Nesta sexta-feira (14), a Confederação Brasileira de Voleibol (CBV) divulgou as novas diretrizes quanto à elegibilidade de atletas para as competições da categoria feminina na modalidade. A partir de agora, a entidade se alinha às normas adotadas pelo Comitê Olímpico Internacional (COI), pela Federação Internacional de Voleibol (FIVB) e pela Confederação Sul-Americana de Voleibol (CSV). Assim, a participação fica restrita a “atletas do sexo biológico feminino”, excluindo Tifanny, jogadora transgênero do Osasco.
A CBV adere à política do Comitê Olímpico Internacional (COI). Com isso, as atletas farão teste de gênero, que determina a presença ou não do gene SRY (em inglês, Sex-determining Region Y), que atua como desencadeador do desenvolvimento masculino. Uma das exceções é para atletas que comprovem, por avaliação especializada, ter uma condição rara que impeça os efeitos da testosterona sobre o desempenho.
A restrição internacional foi aprovada em setembro de 2025. No Brasil, a medida segue a Política de Proteção da Categoria Feminina do COI, publicada em março de 2026 e já aplicada na Liga das Nações deste ano.
— Com a mudança dos parâmetros internacionais e da responsabilidade institucional, a CBV buscou manter o alinhamento entre as regras que regem as competições nacionais com as hoje vigentes para as competições internacionais. A decisão da CBV se adequa ao COI e deixa nossos campeonatos equiparados com as competições internacionais — disse Radamés Lattari, presidente da CBV.
A norma já passa a valer nas seguintes competições da CBV: Superliga A e B (temporada 2026/27), Supercopa 2026, Copa Brasil 2027, Circuito Brasileiro de Vôlei de Praia 2027 (adulto), CBVP Challenger 2027 e nas respectivas edições seguintes durante a vigência da política.

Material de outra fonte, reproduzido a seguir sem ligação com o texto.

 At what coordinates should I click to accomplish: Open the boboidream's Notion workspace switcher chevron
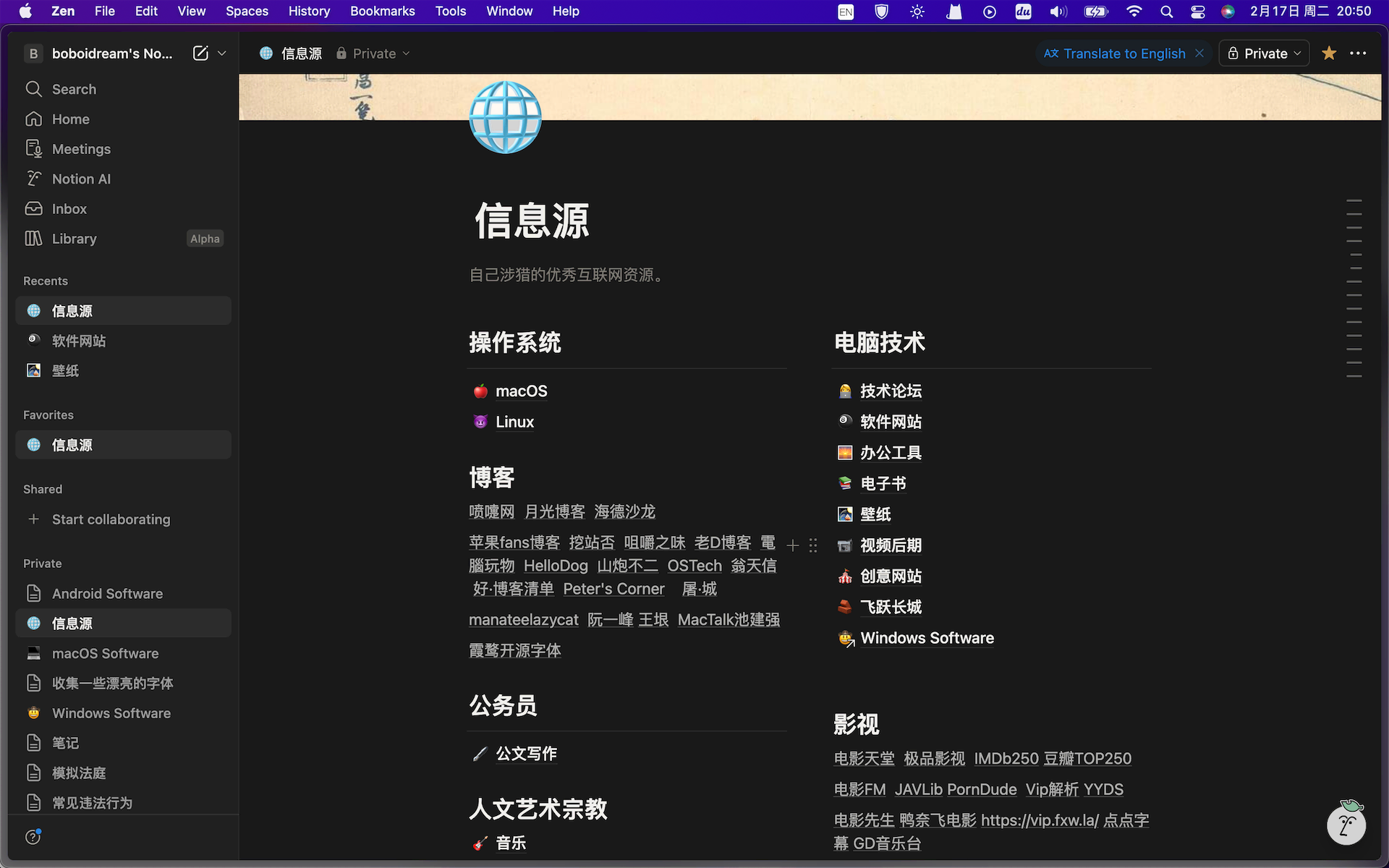point(222,53)
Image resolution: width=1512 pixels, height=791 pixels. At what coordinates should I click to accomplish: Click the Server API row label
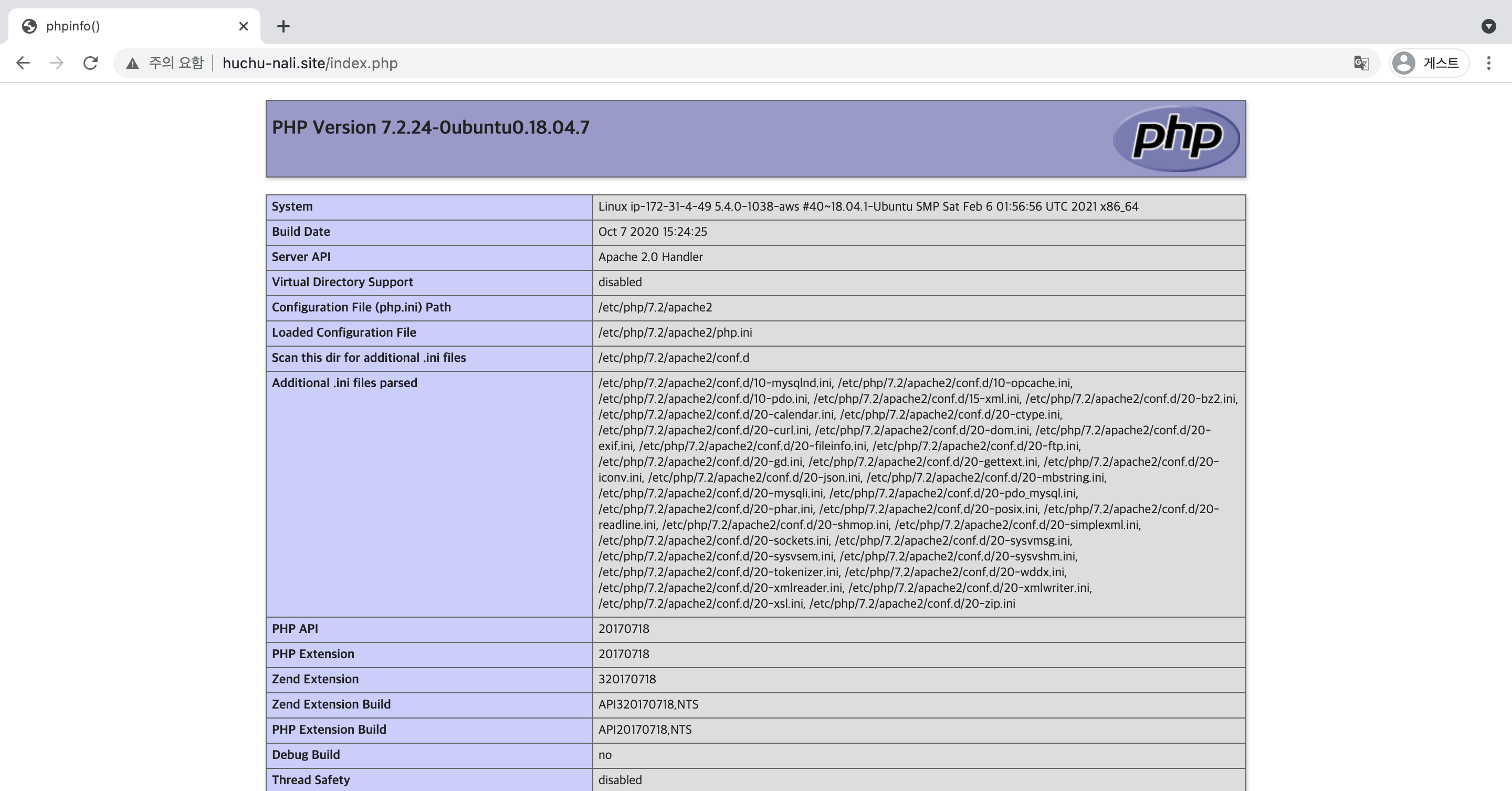coord(300,257)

Futuro de Tifanny é ameaçado
Primeira jogadora transgênero na elite do vôlei brasileiro, Tifanny defende o Osasco desde 2021. A jogadora se prepara para a disputa do Campeonato Paulista, que está fora do escopo da política da CBV. Mas sua participação na Superliga, principal compromisso da elite do voleibol brasileiro, pode ser impactada.